***** READING TEXT *****

While many traders and investors strive for the goal of trading the markets full time, it is important to realize that this goal is not typically obtained overnight. The transition to full-time trading is more often a combination of effective research, money management and strategic thinking – all needed to build a business model that eventually becomes a trader’s source of income.
For investors who want to actively participate in the market but still keep their day job, there are several steps that can be taken to trade the market successfully.
1. Define Your Strategy
When it comes to defining strategy, it is important to realize the various types of trades and how they fit within different market segments. Regardless of whether you are trading full-time or part-time, it is critical to understand the areas of the market where you experience the most success. Are you a contrarian or countertrend trader or are you more successful in identifying pullbacks? Do you regard yourself as a momentum trader and enjoy looking for breakouts?
Regardless of what the answer is, it is imperative that you build your watchlist with stocks that are in line with the types of strategies you want to employ. For example, looking for breakout moves and fast-moving momentum trades with a blue-chip stock is going to be much more difficult than if you focus on a growth stock.
2. Develop Your Watchlist
A critical step to trading the market successfully part time is to develop a quality watchlist. This list of trading candidates will serve as the pool from which your trading decisions originate. This list of stocks can be compiled based on various combinations of fundamental or technical data. Many traders use market scanners and screening tools to identify stocks that have a particular P/E ratio, market capitalization or fall within a particular price range that they are comfortable with.
Once the list has been developed, it will require occasional maintenance as stocks either begin to fit the preselected categories or fall outside the specifications the trader has outlined. It is wise to typically start with five to ten stocks that you are familiar with and build on that as you become morecomfortable with their characteristics and need to identify new trading setups.

*****

## SET EXERCISE 1
Find every line in the listing below that contains the word "beside", and copy each one in full. Case counts.

***** RECORDS SHOWN *****

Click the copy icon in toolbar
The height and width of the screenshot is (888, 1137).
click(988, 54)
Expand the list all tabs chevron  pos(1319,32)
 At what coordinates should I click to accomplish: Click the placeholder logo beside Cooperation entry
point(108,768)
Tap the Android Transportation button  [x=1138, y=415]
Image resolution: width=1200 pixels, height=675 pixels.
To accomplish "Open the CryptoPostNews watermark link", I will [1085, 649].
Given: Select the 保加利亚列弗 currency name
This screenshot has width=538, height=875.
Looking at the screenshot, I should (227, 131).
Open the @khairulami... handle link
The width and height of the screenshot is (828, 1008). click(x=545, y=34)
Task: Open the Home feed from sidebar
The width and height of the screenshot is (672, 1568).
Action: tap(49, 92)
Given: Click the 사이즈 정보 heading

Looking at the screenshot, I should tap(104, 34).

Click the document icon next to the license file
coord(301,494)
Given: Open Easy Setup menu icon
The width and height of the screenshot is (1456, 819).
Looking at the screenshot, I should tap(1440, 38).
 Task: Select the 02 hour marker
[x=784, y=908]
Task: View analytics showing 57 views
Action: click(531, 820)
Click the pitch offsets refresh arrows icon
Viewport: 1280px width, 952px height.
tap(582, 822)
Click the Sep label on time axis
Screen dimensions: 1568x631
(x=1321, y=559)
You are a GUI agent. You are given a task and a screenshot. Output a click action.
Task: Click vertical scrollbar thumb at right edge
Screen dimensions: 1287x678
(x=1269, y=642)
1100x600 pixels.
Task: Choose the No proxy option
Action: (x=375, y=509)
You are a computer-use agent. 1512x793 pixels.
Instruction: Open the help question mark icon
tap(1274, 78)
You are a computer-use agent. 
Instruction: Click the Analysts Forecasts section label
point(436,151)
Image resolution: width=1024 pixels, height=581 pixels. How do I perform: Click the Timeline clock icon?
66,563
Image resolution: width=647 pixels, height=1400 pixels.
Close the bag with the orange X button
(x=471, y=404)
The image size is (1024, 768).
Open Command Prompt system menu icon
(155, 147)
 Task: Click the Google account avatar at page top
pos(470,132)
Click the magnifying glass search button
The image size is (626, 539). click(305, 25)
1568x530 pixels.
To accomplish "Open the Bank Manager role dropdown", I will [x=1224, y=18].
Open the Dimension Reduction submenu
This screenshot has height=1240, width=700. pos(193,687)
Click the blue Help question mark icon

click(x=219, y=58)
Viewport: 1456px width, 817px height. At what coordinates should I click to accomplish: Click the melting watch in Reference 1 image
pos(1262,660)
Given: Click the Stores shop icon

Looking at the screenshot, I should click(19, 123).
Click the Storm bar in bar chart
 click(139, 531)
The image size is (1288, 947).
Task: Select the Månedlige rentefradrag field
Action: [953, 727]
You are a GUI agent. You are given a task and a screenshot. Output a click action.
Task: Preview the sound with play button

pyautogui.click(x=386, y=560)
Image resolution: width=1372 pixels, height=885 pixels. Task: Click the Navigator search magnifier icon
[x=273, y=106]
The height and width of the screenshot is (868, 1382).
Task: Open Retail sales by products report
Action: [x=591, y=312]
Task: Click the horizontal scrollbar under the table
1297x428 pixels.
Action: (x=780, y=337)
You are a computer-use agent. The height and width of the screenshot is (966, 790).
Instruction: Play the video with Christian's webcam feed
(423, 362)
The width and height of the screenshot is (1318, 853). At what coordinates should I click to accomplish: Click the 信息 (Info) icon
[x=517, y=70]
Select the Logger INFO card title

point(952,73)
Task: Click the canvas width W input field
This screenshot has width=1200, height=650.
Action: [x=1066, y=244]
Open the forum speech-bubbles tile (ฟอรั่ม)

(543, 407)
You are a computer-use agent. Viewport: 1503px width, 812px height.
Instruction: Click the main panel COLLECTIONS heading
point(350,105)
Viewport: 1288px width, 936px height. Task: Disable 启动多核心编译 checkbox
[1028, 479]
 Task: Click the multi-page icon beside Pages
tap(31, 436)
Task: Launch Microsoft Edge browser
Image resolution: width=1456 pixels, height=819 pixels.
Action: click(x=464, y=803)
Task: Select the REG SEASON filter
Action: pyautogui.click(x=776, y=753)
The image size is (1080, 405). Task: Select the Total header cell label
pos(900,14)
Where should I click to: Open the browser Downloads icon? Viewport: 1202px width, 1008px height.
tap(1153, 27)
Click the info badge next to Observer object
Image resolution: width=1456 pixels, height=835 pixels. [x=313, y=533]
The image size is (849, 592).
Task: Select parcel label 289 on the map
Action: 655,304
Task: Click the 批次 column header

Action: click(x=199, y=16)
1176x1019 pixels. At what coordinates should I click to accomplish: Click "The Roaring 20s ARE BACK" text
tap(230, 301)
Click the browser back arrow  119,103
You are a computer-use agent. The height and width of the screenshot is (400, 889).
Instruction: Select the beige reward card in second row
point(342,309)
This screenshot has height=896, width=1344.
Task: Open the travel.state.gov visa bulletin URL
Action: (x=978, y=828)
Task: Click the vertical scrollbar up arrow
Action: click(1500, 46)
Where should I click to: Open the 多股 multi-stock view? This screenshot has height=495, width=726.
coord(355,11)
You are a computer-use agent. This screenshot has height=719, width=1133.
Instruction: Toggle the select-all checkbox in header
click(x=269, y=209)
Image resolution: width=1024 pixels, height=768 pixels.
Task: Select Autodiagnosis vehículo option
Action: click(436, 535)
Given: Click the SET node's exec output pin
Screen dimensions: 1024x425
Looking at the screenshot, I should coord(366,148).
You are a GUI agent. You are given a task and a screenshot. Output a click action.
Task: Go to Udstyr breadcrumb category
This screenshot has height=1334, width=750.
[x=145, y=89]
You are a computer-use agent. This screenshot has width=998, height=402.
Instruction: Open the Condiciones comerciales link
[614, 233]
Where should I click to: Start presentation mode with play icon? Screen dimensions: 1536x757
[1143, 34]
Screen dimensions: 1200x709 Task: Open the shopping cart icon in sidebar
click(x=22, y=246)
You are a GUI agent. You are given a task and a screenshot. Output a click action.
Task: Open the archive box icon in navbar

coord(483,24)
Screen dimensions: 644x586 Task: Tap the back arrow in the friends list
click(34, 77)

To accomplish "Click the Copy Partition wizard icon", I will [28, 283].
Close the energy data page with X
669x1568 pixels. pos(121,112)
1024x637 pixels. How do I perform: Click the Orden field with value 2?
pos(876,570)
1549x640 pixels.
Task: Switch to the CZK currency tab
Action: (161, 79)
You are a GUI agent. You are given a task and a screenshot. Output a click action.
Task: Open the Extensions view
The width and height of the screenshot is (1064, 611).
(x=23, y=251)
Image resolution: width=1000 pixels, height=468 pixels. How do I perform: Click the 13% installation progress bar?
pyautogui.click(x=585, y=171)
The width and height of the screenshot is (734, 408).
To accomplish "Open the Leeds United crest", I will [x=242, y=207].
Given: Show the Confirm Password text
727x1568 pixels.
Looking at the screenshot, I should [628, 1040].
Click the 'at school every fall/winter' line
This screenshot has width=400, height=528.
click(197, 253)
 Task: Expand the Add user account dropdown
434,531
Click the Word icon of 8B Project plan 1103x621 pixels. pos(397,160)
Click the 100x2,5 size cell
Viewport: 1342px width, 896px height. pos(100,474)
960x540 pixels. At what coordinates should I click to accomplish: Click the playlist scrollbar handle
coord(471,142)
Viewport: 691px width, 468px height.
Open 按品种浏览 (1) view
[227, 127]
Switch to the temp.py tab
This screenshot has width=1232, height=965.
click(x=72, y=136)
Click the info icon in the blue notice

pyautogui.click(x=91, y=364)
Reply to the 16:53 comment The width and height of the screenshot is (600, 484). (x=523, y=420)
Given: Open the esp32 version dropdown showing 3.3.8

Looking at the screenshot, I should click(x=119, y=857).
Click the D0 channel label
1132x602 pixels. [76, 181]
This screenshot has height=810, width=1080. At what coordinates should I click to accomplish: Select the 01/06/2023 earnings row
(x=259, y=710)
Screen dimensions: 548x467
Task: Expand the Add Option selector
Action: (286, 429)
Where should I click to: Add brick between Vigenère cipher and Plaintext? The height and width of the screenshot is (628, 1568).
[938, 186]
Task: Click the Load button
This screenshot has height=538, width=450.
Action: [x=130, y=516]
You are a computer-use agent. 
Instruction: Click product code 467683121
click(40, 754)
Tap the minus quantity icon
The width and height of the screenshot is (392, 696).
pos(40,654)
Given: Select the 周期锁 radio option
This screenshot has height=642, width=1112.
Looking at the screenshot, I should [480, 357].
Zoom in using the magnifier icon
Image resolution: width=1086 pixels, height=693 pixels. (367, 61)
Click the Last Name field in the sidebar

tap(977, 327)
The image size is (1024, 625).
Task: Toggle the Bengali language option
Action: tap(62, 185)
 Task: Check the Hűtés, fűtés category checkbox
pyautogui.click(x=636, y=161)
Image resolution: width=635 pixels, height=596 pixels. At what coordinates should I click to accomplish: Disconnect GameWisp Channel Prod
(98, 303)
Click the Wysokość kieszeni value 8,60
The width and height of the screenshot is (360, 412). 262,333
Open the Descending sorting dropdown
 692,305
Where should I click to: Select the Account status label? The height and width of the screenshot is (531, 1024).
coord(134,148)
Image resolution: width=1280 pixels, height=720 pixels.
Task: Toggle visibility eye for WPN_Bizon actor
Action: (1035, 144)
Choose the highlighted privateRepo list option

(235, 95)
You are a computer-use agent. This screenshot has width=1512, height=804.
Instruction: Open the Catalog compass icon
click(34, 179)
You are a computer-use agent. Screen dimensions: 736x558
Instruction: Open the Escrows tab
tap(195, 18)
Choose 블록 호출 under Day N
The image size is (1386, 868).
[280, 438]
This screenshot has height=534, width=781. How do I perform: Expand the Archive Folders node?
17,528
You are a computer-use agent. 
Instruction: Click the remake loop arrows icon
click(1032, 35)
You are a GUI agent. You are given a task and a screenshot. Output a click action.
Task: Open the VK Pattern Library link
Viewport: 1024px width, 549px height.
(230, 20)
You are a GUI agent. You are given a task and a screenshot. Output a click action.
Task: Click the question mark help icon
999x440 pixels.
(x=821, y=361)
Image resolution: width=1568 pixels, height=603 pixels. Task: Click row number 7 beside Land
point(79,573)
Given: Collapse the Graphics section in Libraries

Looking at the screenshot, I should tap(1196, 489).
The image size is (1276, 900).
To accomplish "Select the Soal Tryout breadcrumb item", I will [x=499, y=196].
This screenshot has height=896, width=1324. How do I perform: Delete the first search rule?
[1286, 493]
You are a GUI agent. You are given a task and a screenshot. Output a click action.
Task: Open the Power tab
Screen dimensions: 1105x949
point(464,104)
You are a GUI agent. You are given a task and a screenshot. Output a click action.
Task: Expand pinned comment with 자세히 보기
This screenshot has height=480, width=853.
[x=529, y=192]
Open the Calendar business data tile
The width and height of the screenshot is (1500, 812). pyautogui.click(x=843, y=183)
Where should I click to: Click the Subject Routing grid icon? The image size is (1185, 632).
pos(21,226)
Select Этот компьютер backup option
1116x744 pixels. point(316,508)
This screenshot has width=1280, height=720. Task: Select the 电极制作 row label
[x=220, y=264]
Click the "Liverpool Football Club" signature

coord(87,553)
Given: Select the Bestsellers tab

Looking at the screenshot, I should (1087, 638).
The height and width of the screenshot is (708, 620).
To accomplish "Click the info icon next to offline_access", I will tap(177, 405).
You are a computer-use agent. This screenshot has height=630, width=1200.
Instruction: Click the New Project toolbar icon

*****

## SET EXERCISE 2
Decide whether each statement agrees with the text on part-time trading above. Answer yes or no for each, and quote the text's deciding words exactly.
(a) The text on part-time trading advises starting a watchlist with five to ten familiar stocks.
(b) The text on part-time trading says breakout and momentum trades are easier with a blue-chip stock than with a growth stock.
(c) The text on part-time trading says the goal of full-time trading is usually reached overnight.

## COMPLETE RESPONSE 1
 At what coordinates should I click to accomplish: Click the placeholder logo beside Cooperation entry
 Task: Click the multi-page icon beside Pages
Image resolution: width=1568 pixels, height=603 pixels. Task: Click row number 7 beside Land

## COMPLETE RESPONSE 2
(a) Yes: "It is wise to typically start with five to ten stocks that you are familiar with"
(b) No: "looking for breakout moves and fast-moving momentum trades with a blue-chip stock is going to be much more difficult than if you focus on a growth stock"
(c) No: "this goal is not typically obtained overnight"